2. A method, as set forth in claim 1, wherein associating a
sequence number with a packet of information further comprises:
receiving a packet of information from a mobile device, wherein the
packet of information has a sequence number assigned by the mobile
device; and using the sequence number assigned by the mobile device
to form a new sequence number.
3. A method, as set forth in claim 2, wherein receiving the packet
of information at the radio network controller further comprises
receiving the packet of information at the radio network controller
over an IUB interface.
4. A method, as set forth in claim 3, wherein receiving the packet
of information at the radio network controller over the IUB
interface further comprises receiving the packet of information at
the radio network controller with the new sequence number contained
in an IUB data frame.
Description
BACKGROUND OF THE INVENTION
[0001] 1. Field of the Invention
[0002] This invention relates generally to telecommunications, and,
more particularly, to wireless communications.
[0003] 2. Description of the Related Art
[0004] In the field of wireless telecommunications, such as
cellular telephony, a system typically includes a plurality of base
stations distributed within an area to be serviced by the system.
Various users within the area, fixed or mobile, may then access the
system and, thus, other interconnected telecommunications systems,
via one or more of the base stations. Typically, a mobile device
maintains communications with the system as the mobile device
passes through an area by communicating with one and then another
base station, as the user moves.
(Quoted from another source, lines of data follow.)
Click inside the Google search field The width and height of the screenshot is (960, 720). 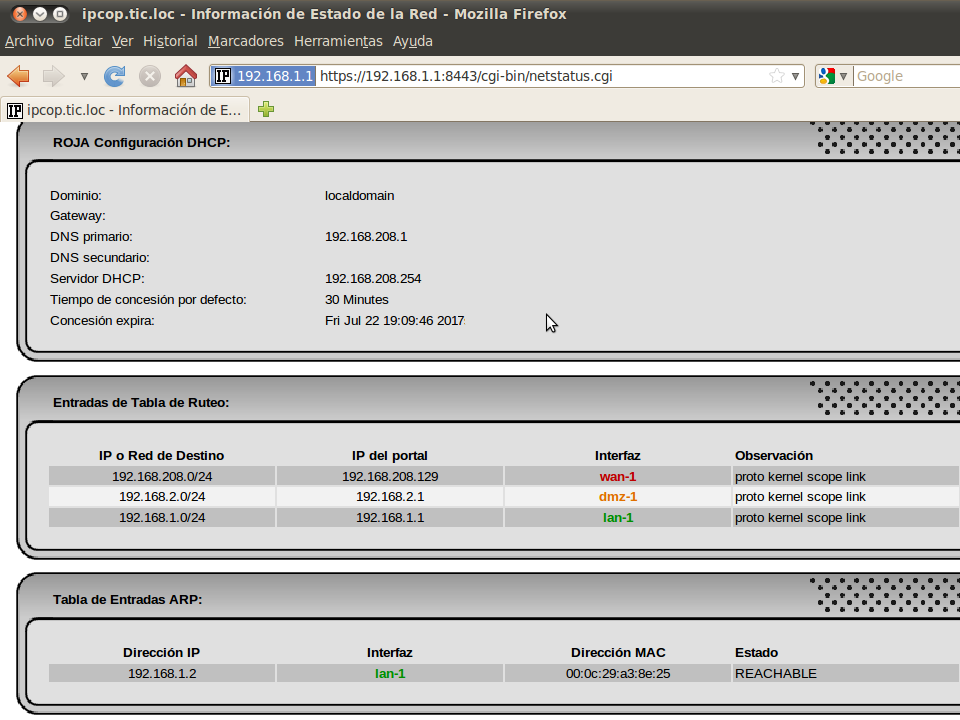point(905,76)
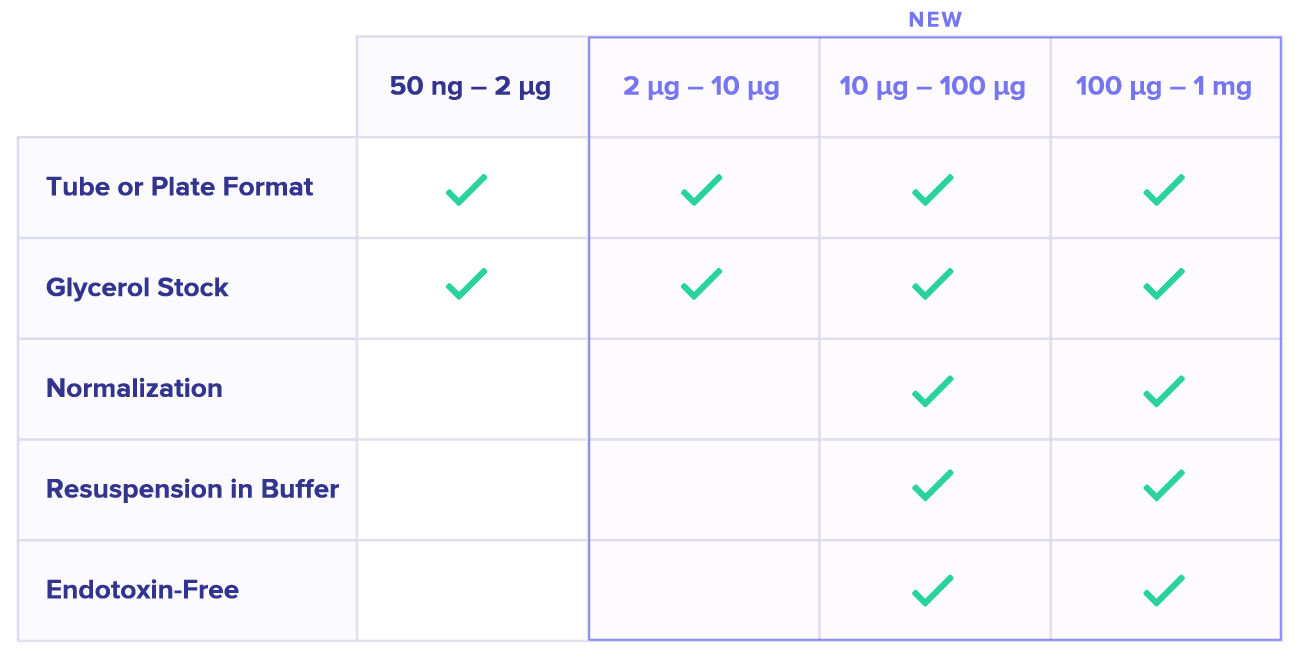Image resolution: width=1300 pixels, height=662 pixels.
Task: Click Tube or Plate Format checkmark under 2 µg – 10 µg
Action: (x=701, y=189)
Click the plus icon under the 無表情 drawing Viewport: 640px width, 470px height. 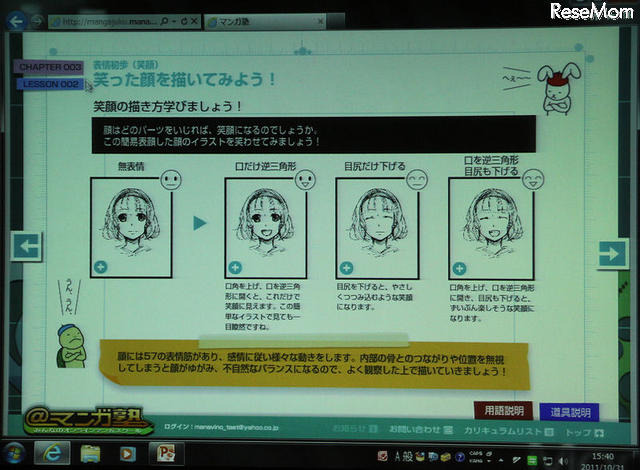click(x=100, y=267)
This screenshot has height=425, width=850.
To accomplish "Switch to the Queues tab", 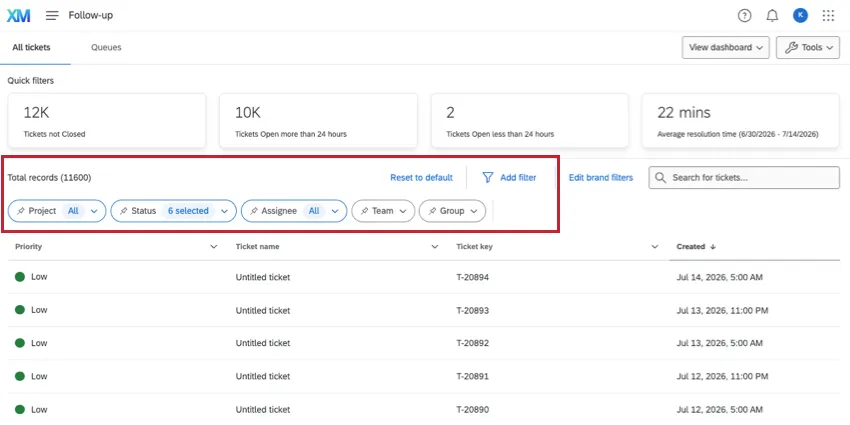I will click(x=106, y=47).
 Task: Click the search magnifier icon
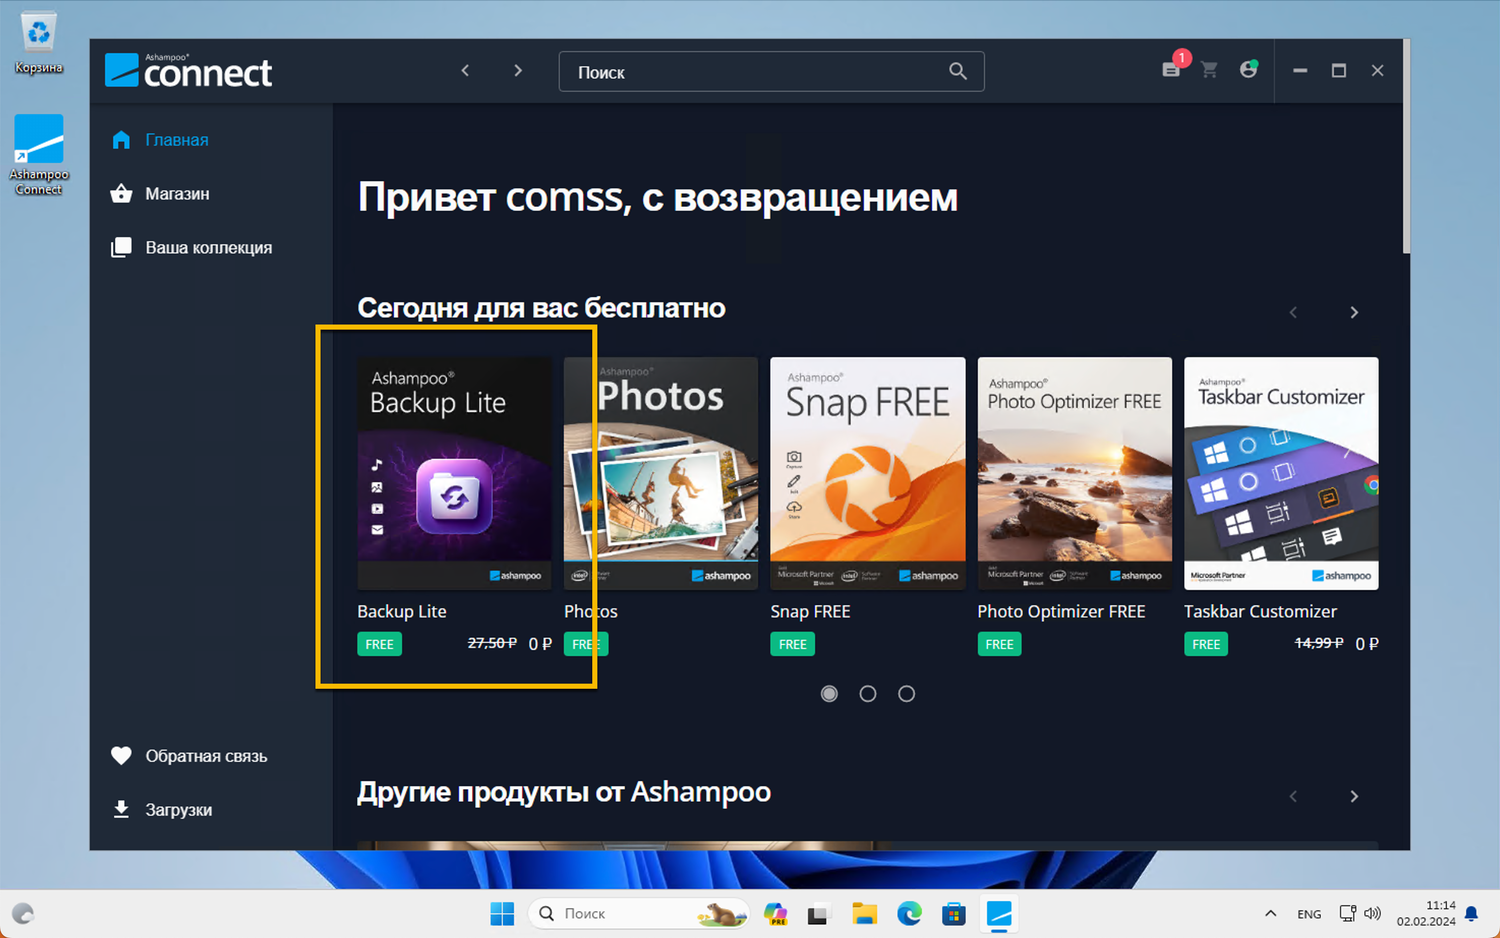coord(957,71)
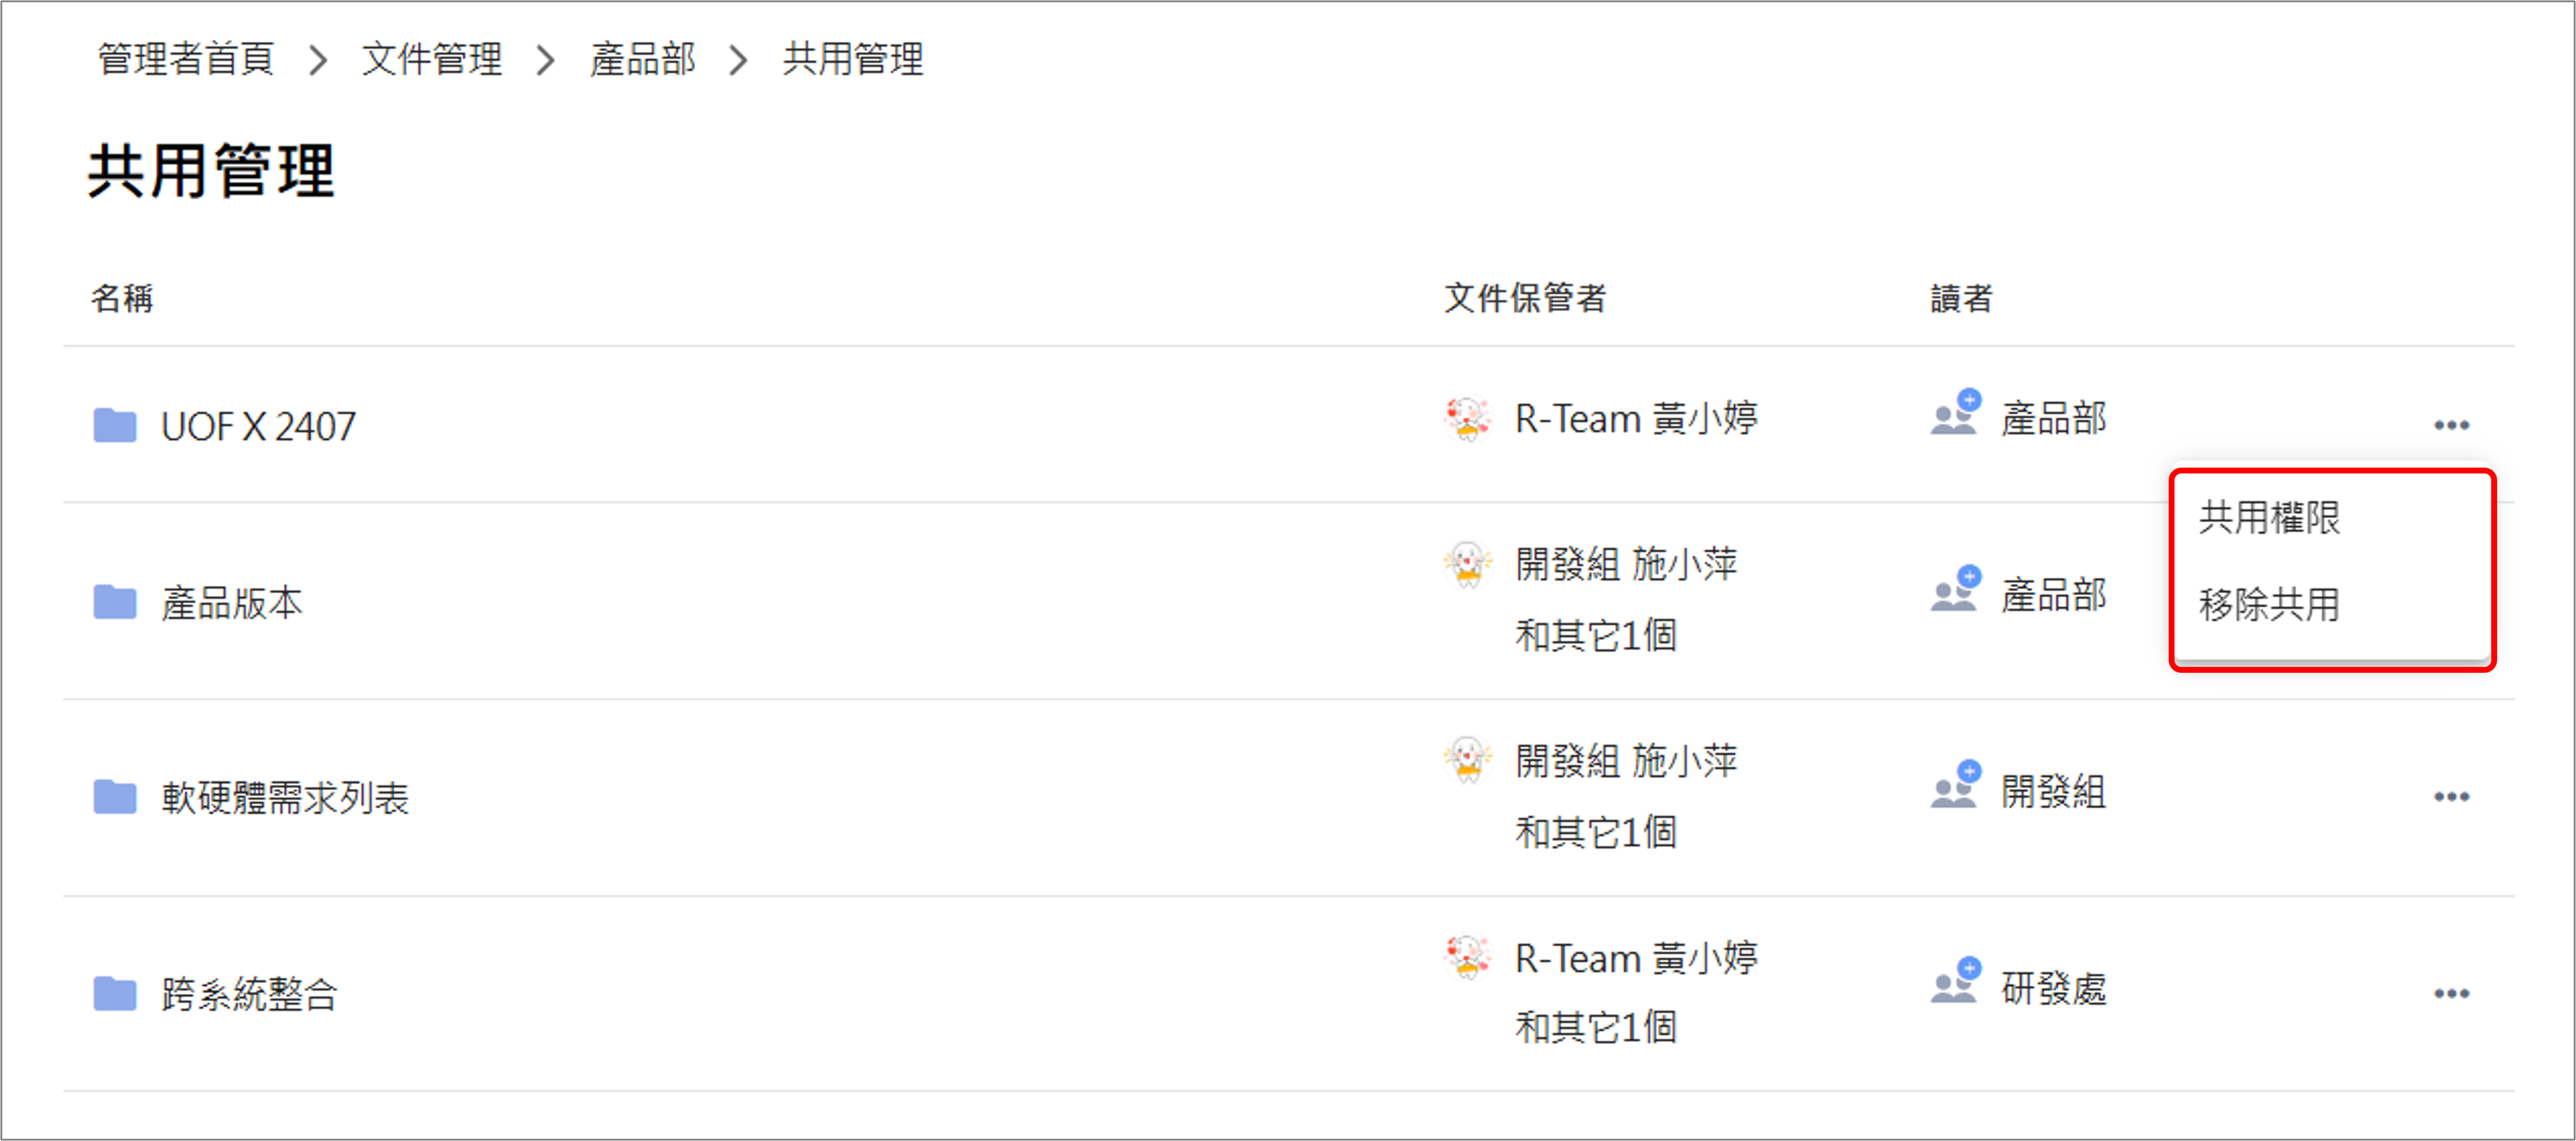Click R-Team 黃小婷 avatar in first row
Screen dimensions: 2576x1141
1468,418
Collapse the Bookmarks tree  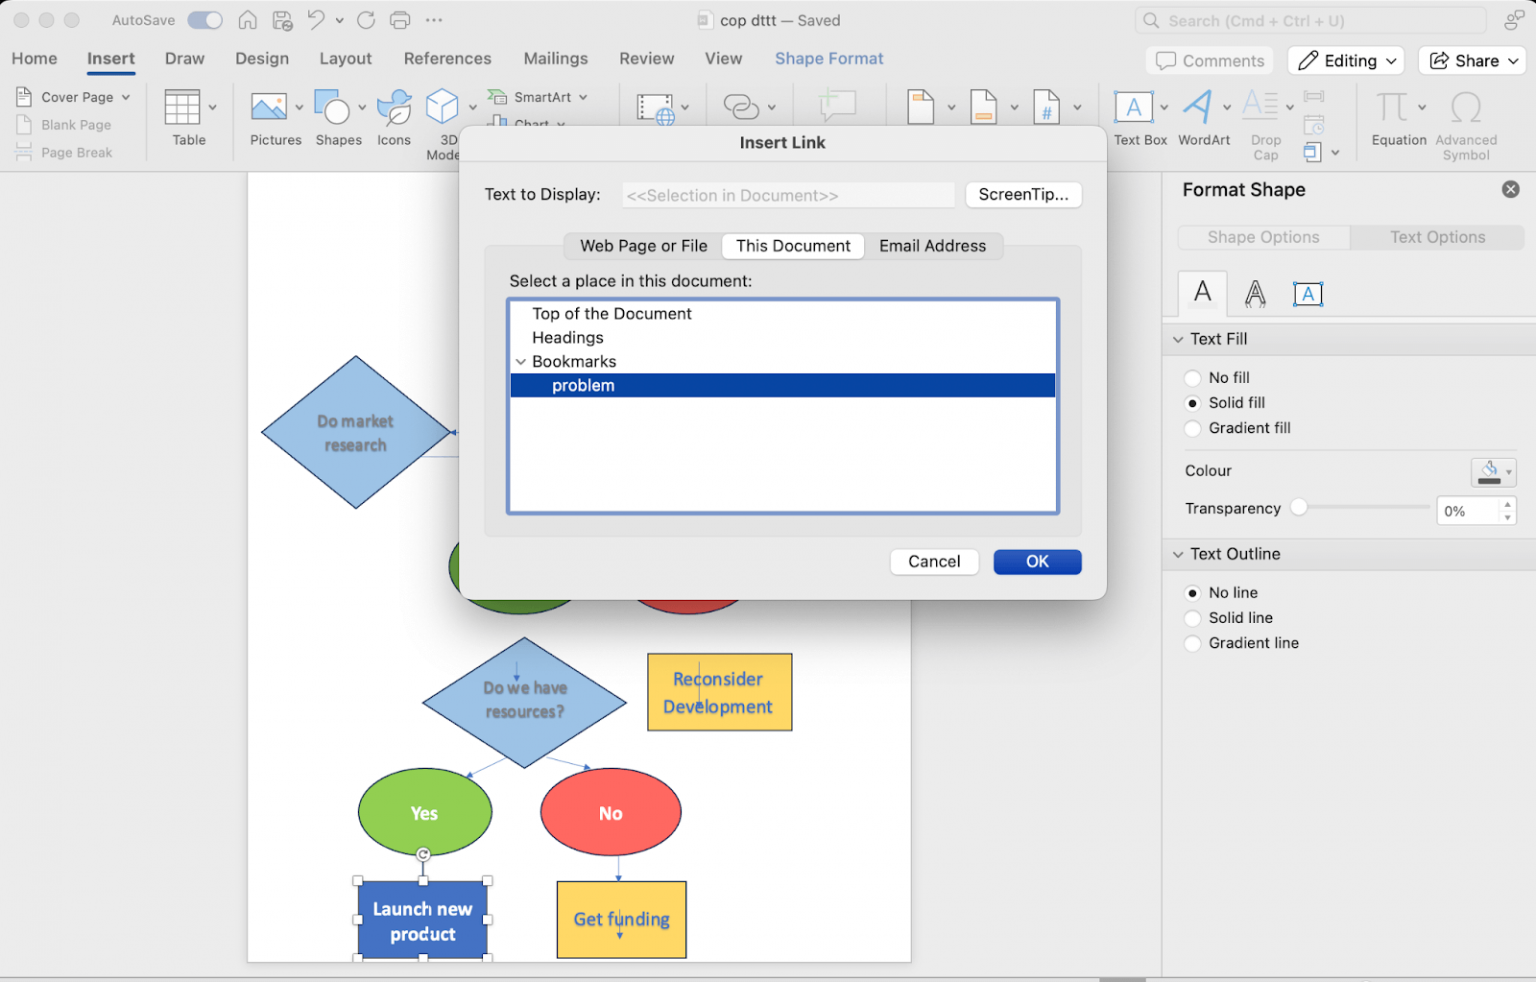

The mobile device may communicate
with the closest base station, the base station with the strongest
signal, the base station with a capacity sufficient to accept
communications, etc.
[0005] Commonly, as the mobile device transitions from one base
station to another, there is a period of time during which the
mobile device may be communicating with more than one base station.
The process of transitioning the mobile device from one base
station to another is commonly referred to as soft hand off (SHO).
During SHO, both base stations may be receiving communications from
the mobile device.
[0006] In some telecommunications systems, communications between
the mobile devices and the base stations are accomplished using a
Hybrid Automatic Repeat Request (HARQ) channel encoding technique
to improve the performance. Generally, in an uplink communications
system employing HARQ, a transmitter, such as the mobile device,
sends information to a receiver, such as the base station. If the
base station properly receives the information, an acknowledgment
signal (ACK) is sent back to the mobile device and the process
ends. On the other hand, if the base station detects an error in
the received information, then it sends a negative acknowledgment
signal (NACK) to the mobile device. The mobile device responds to
the NACK by retransmitting the varied set of encoded information.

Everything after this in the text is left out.